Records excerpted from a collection
★ ★ ★ ★

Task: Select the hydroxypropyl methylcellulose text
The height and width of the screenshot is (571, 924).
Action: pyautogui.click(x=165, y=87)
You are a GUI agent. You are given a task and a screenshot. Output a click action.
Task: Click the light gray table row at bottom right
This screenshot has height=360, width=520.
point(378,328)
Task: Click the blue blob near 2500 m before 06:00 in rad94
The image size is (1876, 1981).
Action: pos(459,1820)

★ ★ ★ ★

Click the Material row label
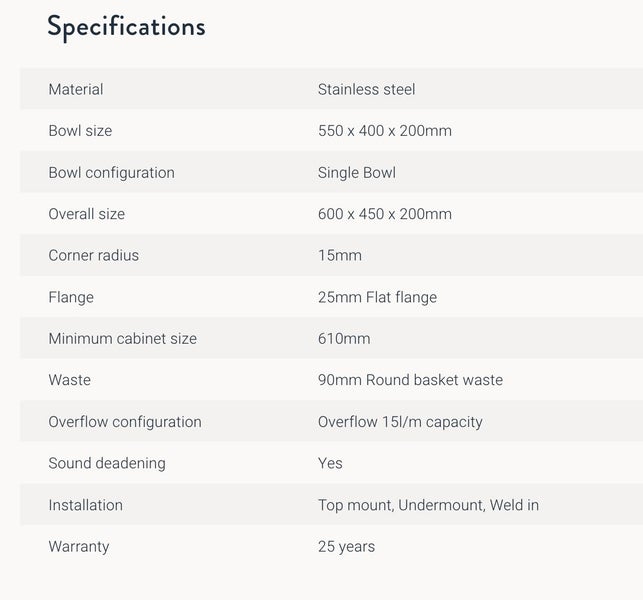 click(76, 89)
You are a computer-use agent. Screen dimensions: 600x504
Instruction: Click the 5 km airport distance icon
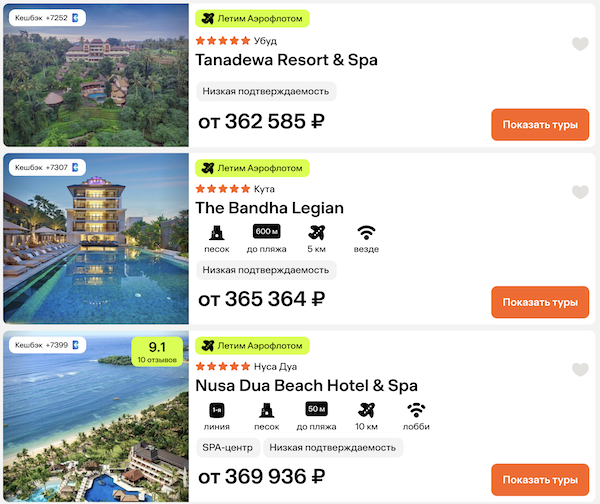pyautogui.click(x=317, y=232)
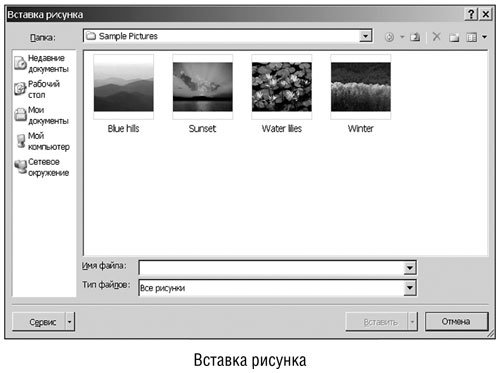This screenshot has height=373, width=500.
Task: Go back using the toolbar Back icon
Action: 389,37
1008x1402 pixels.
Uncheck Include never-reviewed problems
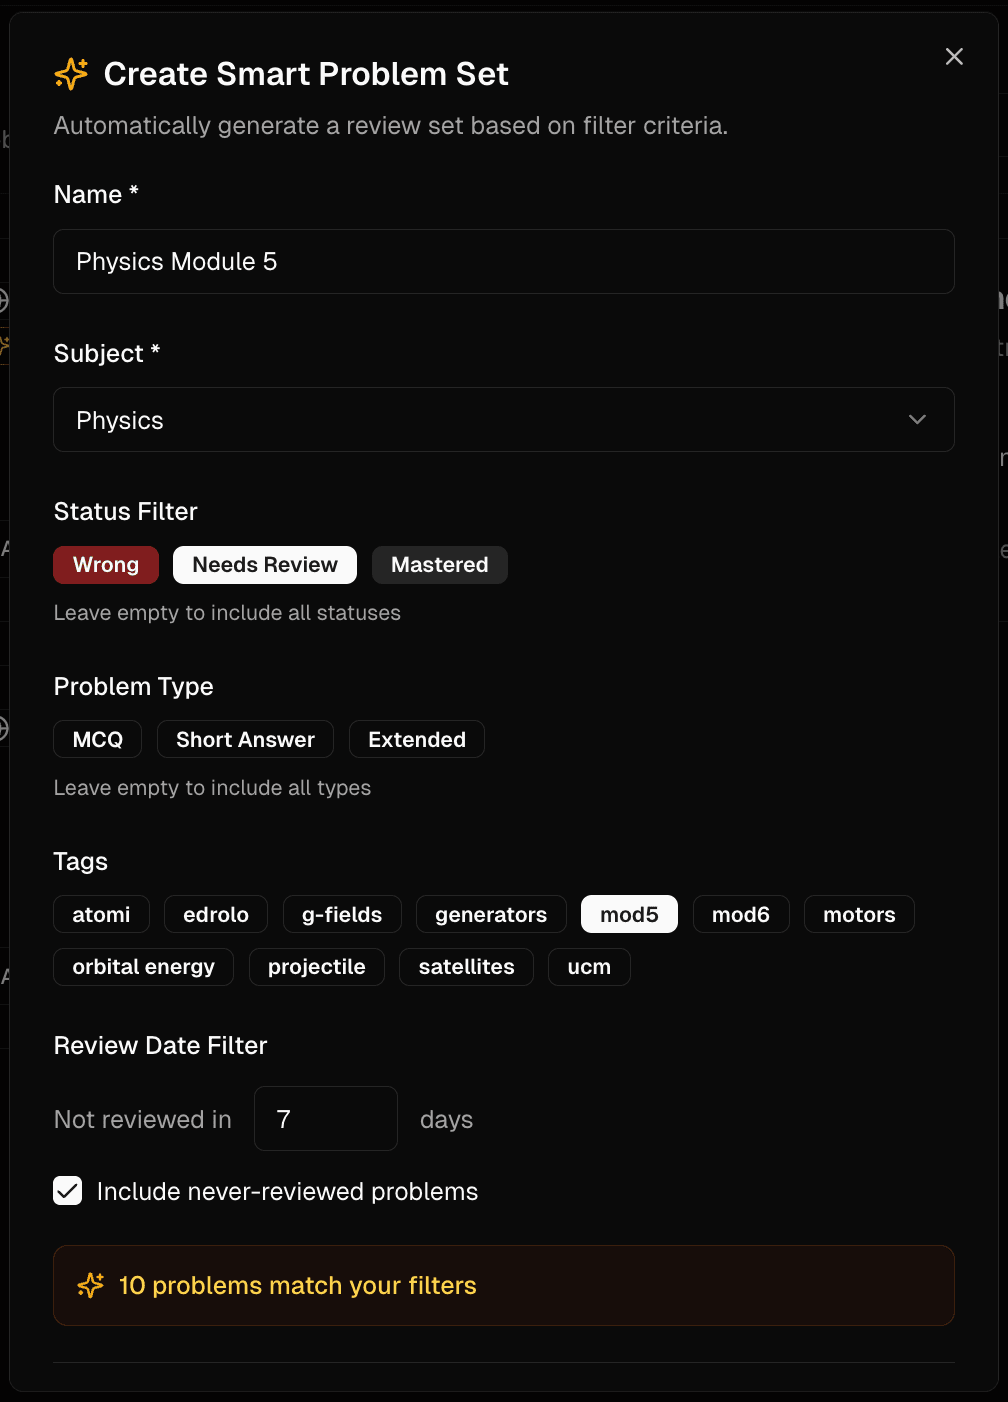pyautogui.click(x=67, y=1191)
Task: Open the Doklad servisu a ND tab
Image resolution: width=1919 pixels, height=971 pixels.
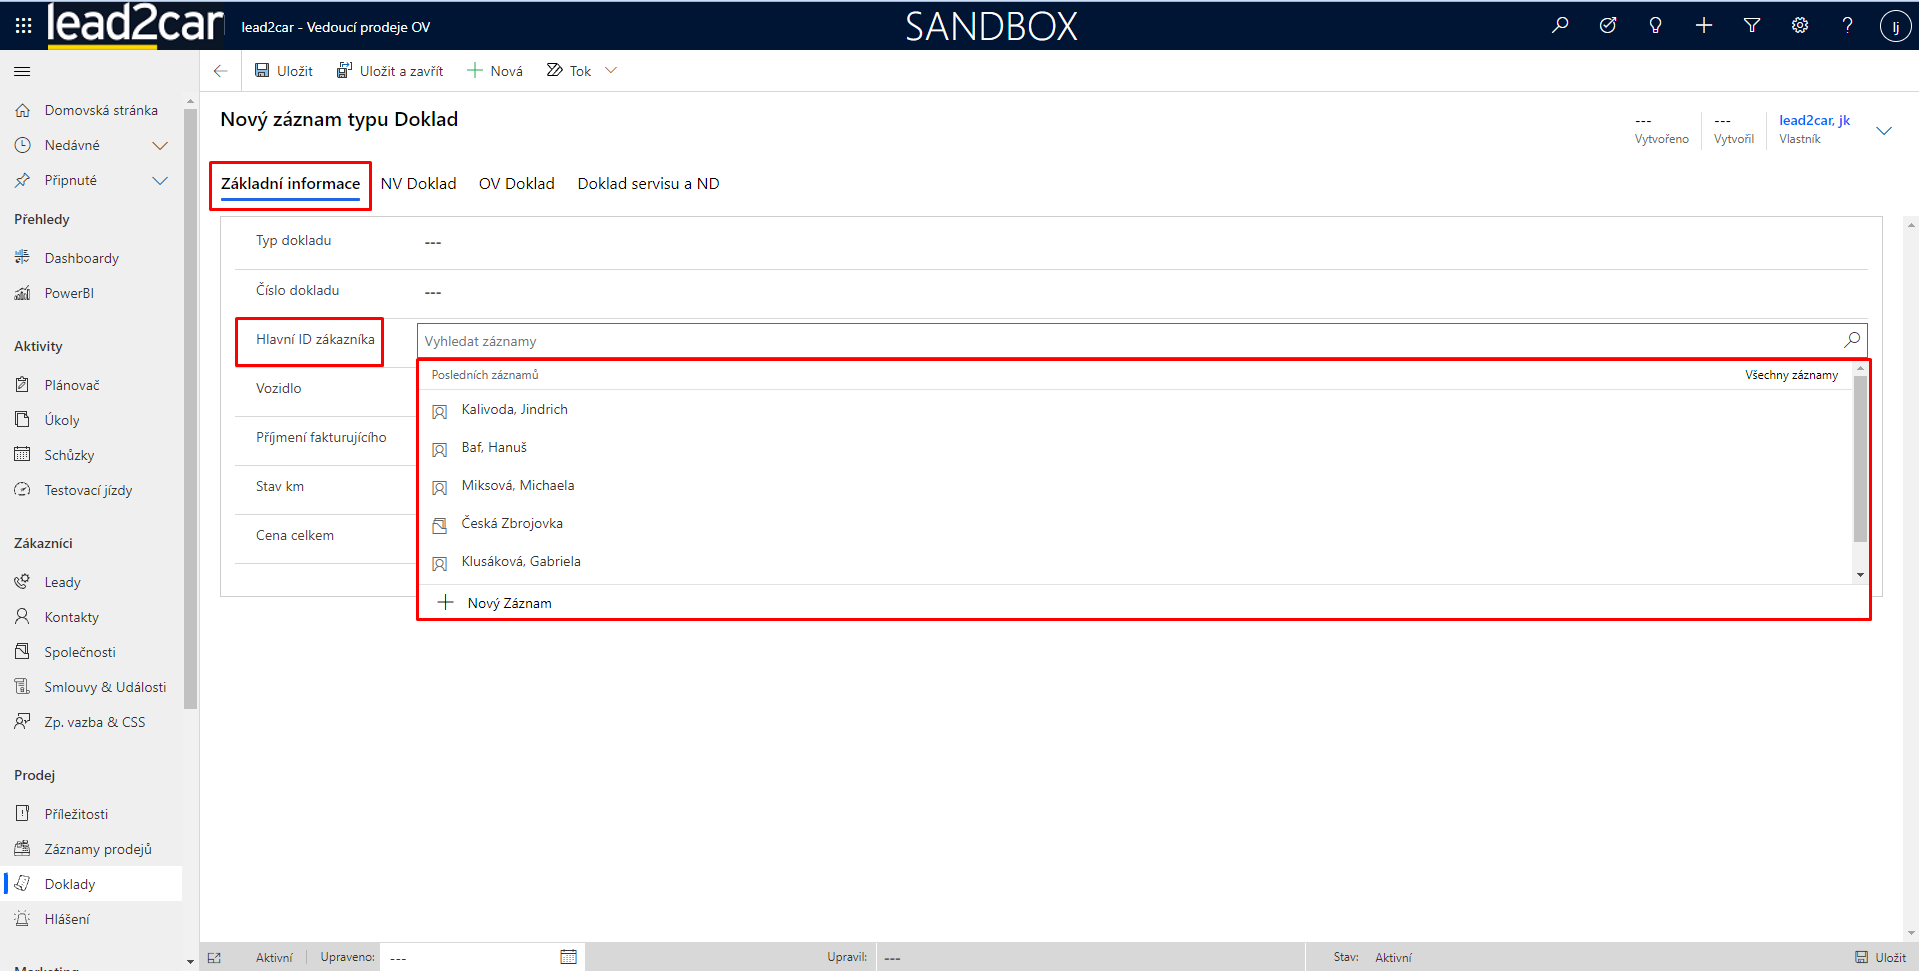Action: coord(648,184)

★ ★ ★ ★

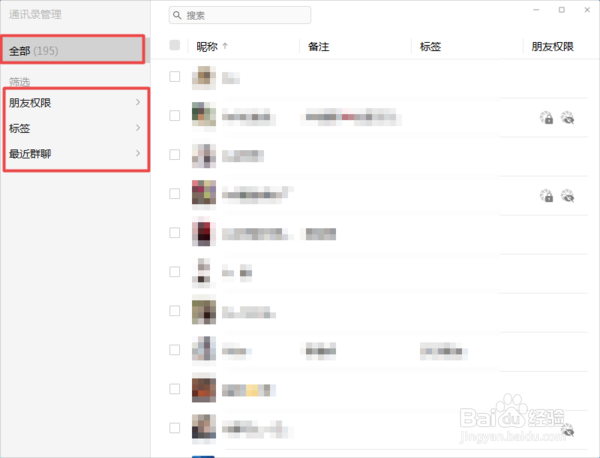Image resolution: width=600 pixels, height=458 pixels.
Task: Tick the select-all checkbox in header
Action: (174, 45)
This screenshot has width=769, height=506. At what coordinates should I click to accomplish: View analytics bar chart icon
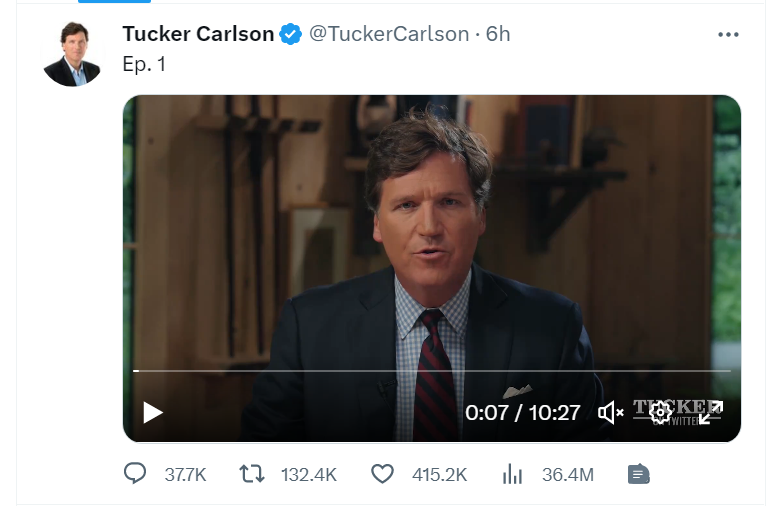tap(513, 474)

★ ★ ★ ★

= About this task =
Note each line above that holds "agent", then copy all of them.

= Solution to this problem =
You are a GUI agent. You are given a task and a screenshot. Output a click action.
You are a computer-use agent. Screen dimensions: 600x504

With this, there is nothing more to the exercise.